**Set problem:** Reproduce each of the following items verbatim, keeping every line in its original order and form.

#####

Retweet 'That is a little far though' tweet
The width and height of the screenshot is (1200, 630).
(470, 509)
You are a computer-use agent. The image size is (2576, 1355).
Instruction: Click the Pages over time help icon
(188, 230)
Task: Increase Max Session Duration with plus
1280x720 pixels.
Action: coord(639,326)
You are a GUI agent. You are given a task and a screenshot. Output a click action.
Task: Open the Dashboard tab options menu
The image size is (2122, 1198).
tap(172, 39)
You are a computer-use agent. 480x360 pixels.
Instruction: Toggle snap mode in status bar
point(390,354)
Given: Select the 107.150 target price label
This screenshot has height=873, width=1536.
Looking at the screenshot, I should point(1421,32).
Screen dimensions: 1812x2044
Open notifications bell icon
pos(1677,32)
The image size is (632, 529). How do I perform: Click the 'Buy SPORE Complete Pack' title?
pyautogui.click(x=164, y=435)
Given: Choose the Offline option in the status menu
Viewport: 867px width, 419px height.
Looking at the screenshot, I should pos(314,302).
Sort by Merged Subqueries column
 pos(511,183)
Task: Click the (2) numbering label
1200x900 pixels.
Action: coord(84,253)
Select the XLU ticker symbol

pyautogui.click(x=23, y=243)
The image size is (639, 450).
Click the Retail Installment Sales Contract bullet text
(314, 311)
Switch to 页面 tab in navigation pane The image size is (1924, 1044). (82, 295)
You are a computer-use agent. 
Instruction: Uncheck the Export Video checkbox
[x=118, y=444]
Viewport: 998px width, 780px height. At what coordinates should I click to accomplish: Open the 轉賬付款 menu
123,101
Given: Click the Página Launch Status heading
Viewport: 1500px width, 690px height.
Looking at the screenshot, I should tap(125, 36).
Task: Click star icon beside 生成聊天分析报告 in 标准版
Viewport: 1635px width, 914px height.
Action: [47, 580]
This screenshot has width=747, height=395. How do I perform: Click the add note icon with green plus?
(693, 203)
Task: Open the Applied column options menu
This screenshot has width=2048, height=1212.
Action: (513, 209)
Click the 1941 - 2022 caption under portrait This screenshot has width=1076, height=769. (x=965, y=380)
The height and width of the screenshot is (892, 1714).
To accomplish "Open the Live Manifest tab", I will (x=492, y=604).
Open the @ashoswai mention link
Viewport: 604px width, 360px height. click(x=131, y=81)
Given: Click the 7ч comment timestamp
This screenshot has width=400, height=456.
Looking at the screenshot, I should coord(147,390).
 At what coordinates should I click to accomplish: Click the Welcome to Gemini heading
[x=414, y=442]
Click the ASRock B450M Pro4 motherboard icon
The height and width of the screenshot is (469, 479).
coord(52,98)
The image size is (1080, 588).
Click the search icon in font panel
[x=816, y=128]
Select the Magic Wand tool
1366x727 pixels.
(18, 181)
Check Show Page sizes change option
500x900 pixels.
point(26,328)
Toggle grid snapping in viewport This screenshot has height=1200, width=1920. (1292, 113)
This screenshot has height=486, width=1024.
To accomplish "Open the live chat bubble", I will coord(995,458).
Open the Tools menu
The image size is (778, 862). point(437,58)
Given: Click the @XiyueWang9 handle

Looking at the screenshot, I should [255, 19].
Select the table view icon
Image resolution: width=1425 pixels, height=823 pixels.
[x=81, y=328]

#####

**Result of the task:**
Retweet 'That is a little far though' tweet
The width and height of the screenshot is (1200, 630).
(470, 509)
You are a computer-use agent. The image size is (2576, 1355).
Instruction: Click the Pages over time help icon
(188, 230)
Task: Increase Max Session Duration with plus
1280x720 pixels.
Action: coord(639,326)
You are a GUI agent. You are given a task and a screenshot. Output a click action.
Task: Open the Dashboard tab options menu
The image size is (2122, 1198).
tap(172, 39)
You are a computer-use agent. 480x360 pixels.
Instruction: Toggle snap mode in status bar
point(390,354)
Given: Select the 107.150 target price label
This screenshot has height=873, width=1536.
Looking at the screenshot, I should point(1421,32).
Screen dimensions: 1812x2044
Open notifications bell icon
pos(1677,32)
The image size is (632, 529). How do I perform: Click the 'Buy SPORE Complete Pack' title?
pyautogui.click(x=164, y=435)
Given: Choose the Offline option in the status menu
Viewport: 867px width, 419px height.
Looking at the screenshot, I should pos(314,302).
Sort by Merged Subqueries column
 pos(511,183)
Task: Click the (2) numbering label
1200x900 pixels.
Action: coord(84,253)
Select the XLU ticker symbol

pyautogui.click(x=23, y=243)
The image size is (639, 450).
Click the Retail Installment Sales Contract bullet text
(314, 311)
Switch to 页面 tab in navigation pane The image size is (1924, 1044). (82, 295)
You are a computer-use agent. 
Instruction: Uncheck the Export Video checkbox
[x=118, y=444]
Viewport: 998px width, 780px height. At what coordinates should I click to accomplish: Open the 轉賬付款 menu
123,101
Given: Click the Página Launch Status heading
Viewport: 1500px width, 690px height.
Looking at the screenshot, I should tap(125, 36).
Task: Click star icon beside 生成聊天分析报告 in 标准版
Viewport: 1635px width, 914px height.
Action: [47, 580]
This screenshot has width=747, height=395. How do I perform: Click the add note icon with green plus?
(693, 203)
Task: Open the Applied column options menu
This screenshot has width=2048, height=1212.
Action: (513, 209)
Click the 1941 - 2022 caption under portrait This screenshot has width=1076, height=769. (x=965, y=380)
The height and width of the screenshot is (892, 1714).
To accomplish "Open the Live Manifest tab", I will (x=492, y=604).
Open the @ashoswai mention link
Viewport: 604px width, 360px height. click(x=131, y=81)
Given: Click the 7ч comment timestamp
This screenshot has width=400, height=456.
Looking at the screenshot, I should coord(147,390).
 At what coordinates should I click to accomplish: Click the Welcome to Gemini heading
[x=414, y=442]
Click the ASRock B450M Pro4 motherboard icon
The height and width of the screenshot is (469, 479).
coord(52,98)
The image size is (1080, 588).
Click the search icon in font panel
[x=816, y=128]
Select the Magic Wand tool
1366x727 pixels.
(18, 181)
Check Show Page sizes change option
500x900 pixels.
point(26,328)
Toggle grid snapping in viewport This screenshot has height=1200, width=1920. (1292, 113)
This screenshot has height=486, width=1024.
To accomplish "Open the live chat bubble", I will coord(995,458).
Open the Tools menu
The image size is (778, 862). point(437,58)
Given: Click the @XiyueWang9 handle

Looking at the screenshot, I should [255, 19].
Select the table view icon
Image resolution: width=1425 pixels, height=823 pixels.
[x=81, y=328]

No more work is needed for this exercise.